Yokohama Tire Corp.’s (YTC) West Point, Miss., medium truck tire plant will continue to play a critical role in the company’s growth.
The one million-square-foot plant, which began production in October 2015, is on track to manufacture nearly 810,000 medium truck tires this year “and we’re setting a target for 840,000 (units) next year,” Jeff Barna, CEO and president of YTC, revealed during a recent open house event that marked the 10th anniversary of the factory’s groundbreaking.
Without the Mississippi plant, “YRC and (parent company) Yokohama Rubber Co. Ltd. would be nowhere near the level of success we’ve achieved,” said Barna. “And the plant is still in its infancy.”
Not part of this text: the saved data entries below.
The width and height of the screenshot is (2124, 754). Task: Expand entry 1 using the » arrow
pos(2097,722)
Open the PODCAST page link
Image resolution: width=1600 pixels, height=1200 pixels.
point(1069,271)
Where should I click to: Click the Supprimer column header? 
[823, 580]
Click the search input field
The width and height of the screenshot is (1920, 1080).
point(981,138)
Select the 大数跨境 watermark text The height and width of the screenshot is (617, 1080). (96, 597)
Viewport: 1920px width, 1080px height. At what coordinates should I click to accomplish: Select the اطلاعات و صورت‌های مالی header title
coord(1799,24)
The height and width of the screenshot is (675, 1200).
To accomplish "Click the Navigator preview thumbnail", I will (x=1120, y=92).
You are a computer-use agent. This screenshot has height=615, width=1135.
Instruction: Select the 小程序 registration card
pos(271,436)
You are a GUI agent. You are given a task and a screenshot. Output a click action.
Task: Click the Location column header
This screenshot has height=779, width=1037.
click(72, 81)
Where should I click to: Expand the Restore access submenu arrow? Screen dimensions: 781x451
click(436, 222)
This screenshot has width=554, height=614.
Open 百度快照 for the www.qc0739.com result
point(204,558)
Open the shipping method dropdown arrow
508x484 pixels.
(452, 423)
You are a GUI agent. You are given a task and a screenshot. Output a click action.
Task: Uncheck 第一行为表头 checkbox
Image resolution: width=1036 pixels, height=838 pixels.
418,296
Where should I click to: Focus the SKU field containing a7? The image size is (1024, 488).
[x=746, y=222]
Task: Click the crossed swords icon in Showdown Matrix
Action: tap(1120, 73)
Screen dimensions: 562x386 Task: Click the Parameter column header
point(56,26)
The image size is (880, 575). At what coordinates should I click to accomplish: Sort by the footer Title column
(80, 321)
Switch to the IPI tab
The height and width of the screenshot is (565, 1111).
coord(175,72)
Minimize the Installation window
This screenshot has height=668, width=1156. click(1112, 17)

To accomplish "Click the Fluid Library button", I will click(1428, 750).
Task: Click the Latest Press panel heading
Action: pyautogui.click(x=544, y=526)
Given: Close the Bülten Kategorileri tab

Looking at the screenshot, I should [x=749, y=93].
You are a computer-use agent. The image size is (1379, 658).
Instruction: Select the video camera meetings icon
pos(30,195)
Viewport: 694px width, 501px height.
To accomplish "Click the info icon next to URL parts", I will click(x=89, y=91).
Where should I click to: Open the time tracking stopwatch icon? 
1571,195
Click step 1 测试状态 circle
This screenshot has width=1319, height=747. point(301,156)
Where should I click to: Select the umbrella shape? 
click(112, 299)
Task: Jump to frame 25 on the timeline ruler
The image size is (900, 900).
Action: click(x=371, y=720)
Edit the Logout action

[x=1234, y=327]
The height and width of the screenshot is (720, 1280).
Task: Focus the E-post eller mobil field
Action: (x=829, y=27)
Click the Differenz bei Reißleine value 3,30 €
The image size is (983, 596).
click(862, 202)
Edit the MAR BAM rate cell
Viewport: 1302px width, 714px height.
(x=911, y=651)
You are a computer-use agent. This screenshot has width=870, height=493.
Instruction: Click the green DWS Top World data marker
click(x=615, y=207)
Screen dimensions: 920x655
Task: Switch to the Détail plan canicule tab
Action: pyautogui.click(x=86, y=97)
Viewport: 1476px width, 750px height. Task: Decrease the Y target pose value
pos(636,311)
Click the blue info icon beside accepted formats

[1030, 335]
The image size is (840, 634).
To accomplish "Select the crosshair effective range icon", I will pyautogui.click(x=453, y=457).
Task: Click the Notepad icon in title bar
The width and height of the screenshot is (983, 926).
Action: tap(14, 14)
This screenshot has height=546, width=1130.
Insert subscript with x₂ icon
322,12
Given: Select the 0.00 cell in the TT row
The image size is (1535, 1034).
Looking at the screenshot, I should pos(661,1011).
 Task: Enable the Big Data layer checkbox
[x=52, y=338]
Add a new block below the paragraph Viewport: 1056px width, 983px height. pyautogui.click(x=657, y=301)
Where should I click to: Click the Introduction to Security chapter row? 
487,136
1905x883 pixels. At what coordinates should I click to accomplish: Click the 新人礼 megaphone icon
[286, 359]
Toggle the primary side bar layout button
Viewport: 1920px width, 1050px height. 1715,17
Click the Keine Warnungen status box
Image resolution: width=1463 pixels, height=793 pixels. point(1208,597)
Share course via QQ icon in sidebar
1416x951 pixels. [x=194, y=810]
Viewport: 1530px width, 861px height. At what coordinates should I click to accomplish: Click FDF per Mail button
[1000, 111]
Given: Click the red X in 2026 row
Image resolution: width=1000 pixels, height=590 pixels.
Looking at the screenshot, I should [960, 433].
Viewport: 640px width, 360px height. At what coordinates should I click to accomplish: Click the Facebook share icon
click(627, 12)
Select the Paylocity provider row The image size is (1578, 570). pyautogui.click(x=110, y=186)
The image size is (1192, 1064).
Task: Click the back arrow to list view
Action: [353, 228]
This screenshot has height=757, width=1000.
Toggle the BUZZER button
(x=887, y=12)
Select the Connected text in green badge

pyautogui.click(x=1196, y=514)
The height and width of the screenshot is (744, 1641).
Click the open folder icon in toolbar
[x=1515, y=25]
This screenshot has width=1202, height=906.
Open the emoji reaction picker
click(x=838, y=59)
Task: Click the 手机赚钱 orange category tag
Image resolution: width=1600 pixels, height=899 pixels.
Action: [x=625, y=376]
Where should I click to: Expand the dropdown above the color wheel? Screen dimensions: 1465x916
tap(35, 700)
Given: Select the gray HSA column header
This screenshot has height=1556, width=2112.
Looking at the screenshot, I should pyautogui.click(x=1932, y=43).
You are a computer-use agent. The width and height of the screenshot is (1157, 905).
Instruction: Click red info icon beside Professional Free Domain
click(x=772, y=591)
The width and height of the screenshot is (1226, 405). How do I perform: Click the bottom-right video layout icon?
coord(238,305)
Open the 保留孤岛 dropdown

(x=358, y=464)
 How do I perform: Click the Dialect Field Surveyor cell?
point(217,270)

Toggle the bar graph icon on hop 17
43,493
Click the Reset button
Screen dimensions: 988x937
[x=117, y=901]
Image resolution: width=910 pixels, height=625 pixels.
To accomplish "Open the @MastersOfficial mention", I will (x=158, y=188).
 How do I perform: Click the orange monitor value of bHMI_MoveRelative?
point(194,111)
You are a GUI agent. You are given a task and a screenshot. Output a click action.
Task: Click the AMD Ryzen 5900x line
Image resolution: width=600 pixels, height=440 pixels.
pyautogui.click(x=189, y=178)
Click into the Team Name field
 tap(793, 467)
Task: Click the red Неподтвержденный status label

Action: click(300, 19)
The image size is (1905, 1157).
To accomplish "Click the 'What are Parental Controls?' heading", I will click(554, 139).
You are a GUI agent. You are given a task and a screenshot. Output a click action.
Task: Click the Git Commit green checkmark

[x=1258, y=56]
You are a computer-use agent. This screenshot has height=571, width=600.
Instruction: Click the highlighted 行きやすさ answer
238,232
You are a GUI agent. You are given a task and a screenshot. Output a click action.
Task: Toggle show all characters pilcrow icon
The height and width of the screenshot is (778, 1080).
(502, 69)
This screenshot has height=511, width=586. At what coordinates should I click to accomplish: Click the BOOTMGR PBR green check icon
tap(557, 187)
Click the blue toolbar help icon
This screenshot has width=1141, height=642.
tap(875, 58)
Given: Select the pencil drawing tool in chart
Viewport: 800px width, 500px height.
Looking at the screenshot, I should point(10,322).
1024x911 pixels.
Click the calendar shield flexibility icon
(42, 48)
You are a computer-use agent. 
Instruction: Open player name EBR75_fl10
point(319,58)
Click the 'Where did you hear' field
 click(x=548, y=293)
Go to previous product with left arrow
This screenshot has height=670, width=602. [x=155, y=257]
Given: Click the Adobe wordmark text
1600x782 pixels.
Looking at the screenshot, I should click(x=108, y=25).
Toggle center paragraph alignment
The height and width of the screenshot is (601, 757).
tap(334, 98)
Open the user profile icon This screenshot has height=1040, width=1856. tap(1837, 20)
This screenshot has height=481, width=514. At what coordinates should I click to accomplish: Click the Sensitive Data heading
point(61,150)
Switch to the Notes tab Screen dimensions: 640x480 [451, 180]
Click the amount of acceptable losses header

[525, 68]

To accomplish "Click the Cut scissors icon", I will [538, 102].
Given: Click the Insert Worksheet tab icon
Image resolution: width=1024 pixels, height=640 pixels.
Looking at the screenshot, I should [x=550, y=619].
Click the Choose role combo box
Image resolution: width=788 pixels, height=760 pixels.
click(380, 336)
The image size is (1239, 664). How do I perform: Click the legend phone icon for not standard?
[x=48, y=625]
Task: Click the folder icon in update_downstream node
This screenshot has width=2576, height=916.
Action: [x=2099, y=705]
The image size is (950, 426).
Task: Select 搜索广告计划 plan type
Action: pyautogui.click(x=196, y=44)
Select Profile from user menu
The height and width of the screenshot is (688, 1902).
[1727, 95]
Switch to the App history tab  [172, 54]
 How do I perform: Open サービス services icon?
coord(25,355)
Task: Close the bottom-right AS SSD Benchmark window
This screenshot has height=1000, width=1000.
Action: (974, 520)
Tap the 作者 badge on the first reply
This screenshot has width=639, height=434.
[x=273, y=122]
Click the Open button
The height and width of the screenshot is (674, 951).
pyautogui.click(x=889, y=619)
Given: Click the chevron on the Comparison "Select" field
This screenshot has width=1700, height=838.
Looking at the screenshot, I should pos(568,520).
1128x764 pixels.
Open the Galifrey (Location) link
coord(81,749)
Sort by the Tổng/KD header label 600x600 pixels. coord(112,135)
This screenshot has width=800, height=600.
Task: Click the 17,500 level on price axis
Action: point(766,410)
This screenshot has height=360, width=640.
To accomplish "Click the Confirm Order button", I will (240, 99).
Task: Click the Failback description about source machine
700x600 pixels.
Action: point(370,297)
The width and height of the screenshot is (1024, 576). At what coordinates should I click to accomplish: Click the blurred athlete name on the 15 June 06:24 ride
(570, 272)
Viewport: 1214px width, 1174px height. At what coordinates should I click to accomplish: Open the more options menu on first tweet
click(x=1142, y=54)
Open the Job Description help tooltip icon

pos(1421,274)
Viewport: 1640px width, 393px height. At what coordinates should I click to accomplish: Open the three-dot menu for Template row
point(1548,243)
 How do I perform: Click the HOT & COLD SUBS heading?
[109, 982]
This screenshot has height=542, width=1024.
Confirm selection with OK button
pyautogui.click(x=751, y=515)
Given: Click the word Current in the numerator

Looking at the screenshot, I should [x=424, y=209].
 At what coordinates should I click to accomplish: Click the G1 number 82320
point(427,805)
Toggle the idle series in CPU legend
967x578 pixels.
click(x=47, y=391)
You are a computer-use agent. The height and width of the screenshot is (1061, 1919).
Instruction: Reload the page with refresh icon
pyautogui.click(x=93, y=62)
Commercial medium truck tire sales currently make up around 20% of YTC’s revenue in North America. That percentage “increased since the plant arrived,” said Barna, who verified that more than 90% of the tires made at the plant are sold in the United States. “Prior to the Mississippi plant, being reliant exclusively on off-shore production made it difficult to really capitalize on market opportunities. Now, with the plant being here and its responsiveness, we can reduce inventory levels and increase speed to market.
“We’re actually in pursuit of new business. Before the plant, it was an allocation type of environment. We had to be very specific about who we did business with, without addressing incremental growth opportunities.” (Prior to the Mississippi plant, most of the truck tires YTC sold in the U.S. were imported from Yokohama Rubber’s commercial truck tire plant in Japan. Yokohama Rubber’s third medium truck tire plant is located in Thailand.)
The Mississippi plant manufactures the following Yokohama brand truck tires -109L, RT617, 715R, RY023, 709ZL, 109R, TY517, 712L, 504C and 114R – and produces more than 40 SKUs across five sizes: 11R22.5, 295/75R22.5, 11R24.5, 285/75R24.5 and 255/70R22.5.
The factory’s highly targeted size range is by design, according to Barna. “When you talk about a plant being in its infancy, one thing you want to do is to try to feed it long-run production SKUs. By identifying the high runners, (you) can make sure the plant can operate as efficiently as possible. That was important to us.
“I would say, however, that we’ve gone from a very limited number of SKUs – I would say 14 to 15 – to now comfortably producing” many more, “so there’s more diversity, in terms of production, than ever. Part of what I like about Yokohama is our agility,” which he called “a byproduct” of the company’s size.
“We compete against giants and when you think about us as being a $1.5 billion to $2 billion company here in North America, we have the ability to pivot quickly with any turn of the environment, customer make-up and the economic scenario of the moment. That’s kind of our superpower right now – being light on our feet and highly agile.”
At the moment, capital investments at the Mississippi plant “are spread widely, but I wouldn’t call them major,” noted Barna, who added that the facility is still in its first phase of development. “I think there’s another 10% to 15% of additional headroom, in terms of capacity. I think we could get into the mid-800,000s (and) maybe even close to 900,000” tires produced there each year.
“At that point, we’ll need to start talking about whether we need to investigate phase two and bring the bulldozers out again. But I think that’s a two- to three-year horizon.” (By contrast, during 2021, the plant produced around 625,000 truck tires.)
According to Barna, “a lot” of the facility’s potential “is being unlocked because of the culture finally coming together. We’ve been able to inject new leaders and kind of rebuild the team and we’re really seeing good things in terms of (the plant’s) culture helping us achieve better standards in the way of production. And as production levels have increased, we’re seeing a lot of progress in our cost-per-unit.”
“I love the level of flexibility we have” at the plant, Stan Chandgie, YTC executive vice president of sales, told MTD. “We work closely” with the plant’s management team - led by Phillip Calhoun, vice president of manufacturing - “in terms of product planning and making sure we have the right processes in place. Our fill rates have been very good.”
Demand ‘picking up’
YTC’s medium truck tire orders “are picking up,” Barna told MTD. “But it’s still a grind. You still have to go out there and earn it. I think that based on informal projections, we’ll outperform” the U.S. Tire Manufacturers Association’s medium truck tire shipment predictions for 2023. “This year, we started out slowly. A lot of our biggest customers were super-high on inventory. We’re now seeing a better balance between demand and supply.”
“I go back to the quality of our SKU mix – paired with volume - (which) has enabled us to not only make more, but also make the right products to meet our commercial servicing dealers’ needs,” said Chandgie. “We’re making tires that are needed in the moment for both fleets and our partner dealers.
“We rely heavily on our dealers. Our job is to work closely with them to understand what their needs are as they expand and then respond as quickly as we can to fulfill those. We’ve seen an uptick in (sell-in) already start to happen.”
The medium truck tire segment will continue to display volatility, “but if you’re an agile company and you embrace that volatility, you can treat this as an opportunity to win," said Barna. “The (Mississippi) plant is performing. The products are great. Our brand resonates with the end user. It’s shaping up to be another promising year.”